Agir ici ( agirici.org
), en partenariat avec Handicap International et l'Observatoire des transferts d'armements, a lancé ce mois de juin une campagne de mobilisation pour l'interdiction des bombes à sous-munitions. De quoi s'agit-il? Simplement de «mines antipersonnel qui ne disent pas leur nom». Un conteneur principal, largué par avion ou voie terrestre, s'ouvre en l'air et disperse jusqu'à une centaine de bombes de petite dimension. Celles-ci se répandent sur une zone qui peut atteindre plusieurs hectares. Leur objectif: détruire une cible militaire, empêcher le passage ou le stationnement de troupes, et les mettre hors combat.
Disséminées au hasard, ces bombes sont responsables d'une hécatombe parmi les civils, pendant mais aussi après le conflit, lorsque celles qui n'ont pas explosé au moment de l'impact se transforment en mines antipersonnel. Durant les trois dernières grandes guerres, celles du Kosovo en 1999, d'Afghanistan en 2001-2002 et d'Irak en 2003-2004, plusieurs millions de sous-munitions ont été déversés.
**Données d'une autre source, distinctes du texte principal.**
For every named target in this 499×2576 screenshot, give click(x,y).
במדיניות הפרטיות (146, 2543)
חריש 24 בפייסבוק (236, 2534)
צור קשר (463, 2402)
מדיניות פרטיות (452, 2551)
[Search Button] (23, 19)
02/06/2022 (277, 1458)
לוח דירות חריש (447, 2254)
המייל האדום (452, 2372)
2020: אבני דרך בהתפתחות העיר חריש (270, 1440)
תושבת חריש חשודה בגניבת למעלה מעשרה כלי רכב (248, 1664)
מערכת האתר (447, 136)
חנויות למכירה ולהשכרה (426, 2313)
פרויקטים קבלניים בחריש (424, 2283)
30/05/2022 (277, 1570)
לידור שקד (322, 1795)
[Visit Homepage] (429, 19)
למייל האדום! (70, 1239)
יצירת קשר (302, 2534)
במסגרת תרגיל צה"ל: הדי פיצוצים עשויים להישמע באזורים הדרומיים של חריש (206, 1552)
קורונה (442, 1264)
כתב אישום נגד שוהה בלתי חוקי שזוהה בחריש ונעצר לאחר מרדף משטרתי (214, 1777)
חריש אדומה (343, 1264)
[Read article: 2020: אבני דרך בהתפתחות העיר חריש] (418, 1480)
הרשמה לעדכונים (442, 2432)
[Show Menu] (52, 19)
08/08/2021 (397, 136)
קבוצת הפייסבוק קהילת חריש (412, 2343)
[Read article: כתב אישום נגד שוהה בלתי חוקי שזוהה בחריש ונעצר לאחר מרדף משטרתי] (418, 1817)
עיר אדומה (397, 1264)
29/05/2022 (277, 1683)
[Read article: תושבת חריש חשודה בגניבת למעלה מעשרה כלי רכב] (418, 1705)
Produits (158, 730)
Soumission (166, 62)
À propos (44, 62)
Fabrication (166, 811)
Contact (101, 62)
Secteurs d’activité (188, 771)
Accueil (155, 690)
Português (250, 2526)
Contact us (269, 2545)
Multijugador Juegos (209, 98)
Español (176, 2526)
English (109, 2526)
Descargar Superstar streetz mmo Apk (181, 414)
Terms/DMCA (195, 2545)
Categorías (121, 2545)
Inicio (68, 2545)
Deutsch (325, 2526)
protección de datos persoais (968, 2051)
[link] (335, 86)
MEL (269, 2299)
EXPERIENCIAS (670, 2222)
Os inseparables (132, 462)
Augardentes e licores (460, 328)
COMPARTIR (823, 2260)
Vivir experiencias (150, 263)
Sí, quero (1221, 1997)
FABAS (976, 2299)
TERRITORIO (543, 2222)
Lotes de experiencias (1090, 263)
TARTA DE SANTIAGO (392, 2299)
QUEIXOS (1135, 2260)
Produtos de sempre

Ce système, qui ne distingue pas les populations des cibles militaires, est «non discriminant»: il viole donc le droit international. Soixante-quatre Etats produisent ou disposent encore de systèmes à sous-munitions dans leurs armées, dont une dizaine d'Etats de l'Union européenne. La France fait partie des sept principaux pays exportateurs de ces armes, avec notamment trois grands groupes impliqués dans leur fabrication et commercialisation, Giat, EADS et Thalès.